**SELECTED EXTRACT**.

It’s easy for me to notice this: I’ve trimmed trees in my yard recently and was really happy with the result. And when I look around at other 30′ honey locust trees, I can see where they’ve had their bottom 10-feet of branches removed. But if you haven’t done this before, it feels like a lot of change.

Reality is, I leave the low hanging branches on the trees in my life all the time, ducking as I walk by, and dealing with the obstructed view.

May we all make the simple, appropriate changes in our life in response to the growth we’ve had. Have a great day!

Values & Follow through

I’ve been reading Ben Franklin’s autobiography. It’s an incredible book–highly recommended.

I wanted to share the description of his personal values, and how he tracked his performance in each of them. It starts on page 87.

I think it’s relevant for a lot of people because reflecting on and listing out our personal values is a pretty common exercise in leadership and team building courses. The last time I did this was a few months ago, and here’s the list of values, people, and ideas I said were most important to me.

Franklin went through a similar exercise. Here’s his list–notice how concrete, tangible, and actionable they are.

  • 1. TEMPERANCE. Eat not to dullness; drink not to elevation.
  • 2. SILENCE. Speak not but what may benefit others or yourself; avoid trifling conversation.
  • 3. ORDER. Let all your things have their places; let each part of your business have its time.
  • 4. RESOLUTION. Resolve to perform what you ought; perform without fail what you resolve.
  • 5. FRUGALITY. Make no expense but to do good to others or yourself; i.e. waste nothing.
  • 6. INDUSTRY. Lose no time; be always employed in something useful; cut off all unnecessary actions.
  • 7. SINCERITY. Use no hurtful deceit; think innocently and justly, and , if you speak, speak accordingly.
  • 8. JUSTICE. Wrong none by doing injuries, or omitting the benefits that are your duty.
  • 9. MODERATION. Avoid extremes; forbear resenting injuries so much as you think they deserve.
  • 10. CLEANLINESS. Tolerate no uncleanliness in body, clothes, or habitation.
  • 11. TRANQUILLITY. Be not disturbed at trifles, or at accidents common or unavoidable.
  • 12. CHASTITY. Rarely use venery but for health or offspring, never to dullness, weakness, or the injury of your own or another’s peace or reputation.
  • 13. HUMILITY. Imitate Jesus and Socrates.

It’s interesting me to reflect on the difference from my list. When I list “courage” and “integrity” above, I mean something like “Resolution” and “Justice” in Franklin’s list. And I think many making a list like this would not have an equivalent of “Order”, “Silence”, or “Temperance.”

**SUPPLIED INFORMATION**.

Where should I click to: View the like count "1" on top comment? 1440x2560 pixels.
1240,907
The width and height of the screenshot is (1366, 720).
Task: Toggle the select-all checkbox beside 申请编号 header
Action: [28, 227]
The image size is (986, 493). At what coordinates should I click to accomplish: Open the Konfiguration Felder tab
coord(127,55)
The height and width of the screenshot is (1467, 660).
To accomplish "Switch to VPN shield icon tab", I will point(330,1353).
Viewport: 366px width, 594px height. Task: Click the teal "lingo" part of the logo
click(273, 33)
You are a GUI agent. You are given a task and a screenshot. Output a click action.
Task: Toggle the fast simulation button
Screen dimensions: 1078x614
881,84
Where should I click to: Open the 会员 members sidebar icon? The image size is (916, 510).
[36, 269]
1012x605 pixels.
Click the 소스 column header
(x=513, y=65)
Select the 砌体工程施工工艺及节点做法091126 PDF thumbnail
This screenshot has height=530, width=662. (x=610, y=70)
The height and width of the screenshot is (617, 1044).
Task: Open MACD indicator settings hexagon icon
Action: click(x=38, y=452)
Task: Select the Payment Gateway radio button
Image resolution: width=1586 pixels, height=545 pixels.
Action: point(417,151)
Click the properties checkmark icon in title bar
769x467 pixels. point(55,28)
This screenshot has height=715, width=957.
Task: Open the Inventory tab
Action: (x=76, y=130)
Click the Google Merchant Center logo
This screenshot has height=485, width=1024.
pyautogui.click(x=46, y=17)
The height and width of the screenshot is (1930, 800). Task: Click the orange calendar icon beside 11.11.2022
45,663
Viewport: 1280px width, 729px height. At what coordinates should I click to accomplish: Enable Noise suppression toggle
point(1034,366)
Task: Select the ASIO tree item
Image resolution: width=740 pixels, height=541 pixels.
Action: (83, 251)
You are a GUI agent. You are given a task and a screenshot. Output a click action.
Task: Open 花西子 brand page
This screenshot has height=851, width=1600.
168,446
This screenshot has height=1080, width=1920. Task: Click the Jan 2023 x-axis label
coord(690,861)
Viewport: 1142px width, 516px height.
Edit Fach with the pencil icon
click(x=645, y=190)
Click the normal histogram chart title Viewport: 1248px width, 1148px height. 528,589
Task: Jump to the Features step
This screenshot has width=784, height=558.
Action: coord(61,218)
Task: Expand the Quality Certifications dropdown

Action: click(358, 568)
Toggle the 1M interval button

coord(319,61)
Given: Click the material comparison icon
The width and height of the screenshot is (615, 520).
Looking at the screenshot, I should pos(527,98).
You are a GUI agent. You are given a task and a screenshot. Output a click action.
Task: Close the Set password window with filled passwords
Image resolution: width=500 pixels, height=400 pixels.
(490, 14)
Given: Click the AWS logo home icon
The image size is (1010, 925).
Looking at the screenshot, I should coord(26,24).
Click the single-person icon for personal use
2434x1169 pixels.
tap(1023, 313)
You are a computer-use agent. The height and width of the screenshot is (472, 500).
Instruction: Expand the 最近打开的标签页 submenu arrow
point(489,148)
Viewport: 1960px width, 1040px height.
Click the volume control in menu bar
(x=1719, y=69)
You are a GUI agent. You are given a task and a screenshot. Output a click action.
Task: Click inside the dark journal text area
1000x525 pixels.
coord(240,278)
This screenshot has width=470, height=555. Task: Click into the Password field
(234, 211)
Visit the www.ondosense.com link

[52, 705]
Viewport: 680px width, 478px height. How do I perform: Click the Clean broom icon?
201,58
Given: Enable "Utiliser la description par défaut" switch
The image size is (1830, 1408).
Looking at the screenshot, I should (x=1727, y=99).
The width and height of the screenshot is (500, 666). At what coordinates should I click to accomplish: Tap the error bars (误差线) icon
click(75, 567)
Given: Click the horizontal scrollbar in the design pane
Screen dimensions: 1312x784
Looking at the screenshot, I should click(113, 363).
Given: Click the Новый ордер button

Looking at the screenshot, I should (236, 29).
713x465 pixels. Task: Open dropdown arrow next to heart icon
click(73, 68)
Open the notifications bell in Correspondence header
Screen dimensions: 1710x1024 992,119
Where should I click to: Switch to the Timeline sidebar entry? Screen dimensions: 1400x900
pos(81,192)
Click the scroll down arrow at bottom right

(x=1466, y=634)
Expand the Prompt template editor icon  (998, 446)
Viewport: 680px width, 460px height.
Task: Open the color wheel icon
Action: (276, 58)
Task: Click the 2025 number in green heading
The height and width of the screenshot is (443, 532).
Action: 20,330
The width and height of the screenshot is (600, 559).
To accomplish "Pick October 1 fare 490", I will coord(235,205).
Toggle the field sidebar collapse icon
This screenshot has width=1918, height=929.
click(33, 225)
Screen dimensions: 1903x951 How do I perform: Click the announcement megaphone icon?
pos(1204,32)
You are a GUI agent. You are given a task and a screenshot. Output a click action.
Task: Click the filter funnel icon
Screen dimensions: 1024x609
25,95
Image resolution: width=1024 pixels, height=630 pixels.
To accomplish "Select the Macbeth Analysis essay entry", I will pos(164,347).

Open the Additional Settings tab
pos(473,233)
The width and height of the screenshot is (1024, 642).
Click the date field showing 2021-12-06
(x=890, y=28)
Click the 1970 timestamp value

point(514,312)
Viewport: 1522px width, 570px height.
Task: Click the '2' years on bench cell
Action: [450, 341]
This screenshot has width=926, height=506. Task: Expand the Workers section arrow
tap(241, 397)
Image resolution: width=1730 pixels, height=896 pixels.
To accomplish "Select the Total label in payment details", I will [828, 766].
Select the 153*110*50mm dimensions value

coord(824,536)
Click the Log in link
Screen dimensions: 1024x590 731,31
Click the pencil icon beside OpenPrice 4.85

**WORK INSTRUCTION**. Carry on the post about personal values and Franklin's list from its last sentence. You can leave the records aside; nothing here depends on them.

**EXERCISE OUTPUT**.
The most fascinating part of this was the follow-through. To track his progress, Franklin made a notebook with one page for every virtue. On each page, he made a column for each weekday, and a row for each virtue.

Each week, he would focus on a single virtue, trying to improve. And he would track his performance on all 13 virtues, noting any failures–improving over the whole set of virtues by focusing on on per week. He could complete this 13-week cycle of reflection four times per year.

Here’s his template:

Franklin did this exercise for the first time in 1728, when he was about 22 years old. He recorded it for his autobiography in 1784, some 56 years later. Imagine the consistency built over 50 years of this practice!

I hope this encourages you in your efforts to live out your values today. Take care!

Levels of Complexity

I saw this video (10 min) a few weeks ago, where a musician plays happy birthday through 16 levels of complexity.

I thought she did a remarkable job of explaining the structure of how to introduce a complex skill:

  • Named, explained, and demonstrated each new level
  • Applied the skill to a simple, well-known piece (“Happy Birthday”)
  • Reminded that synthesizing is personal, and an expression of her own artistic point of view
  • Connected the foundational components to the end goal

Photo by Annie Spratt on Unsplash

Often, I see people at work asked to teach a complex skill which takes years to master in a few hours time: facilitating a discussion, understanding data, persuading an audience, or leading a change.  I thought this simple video gave good advice on how to introduce and deconstruct something complicated, while still giving space for the audience to enjoy the journey.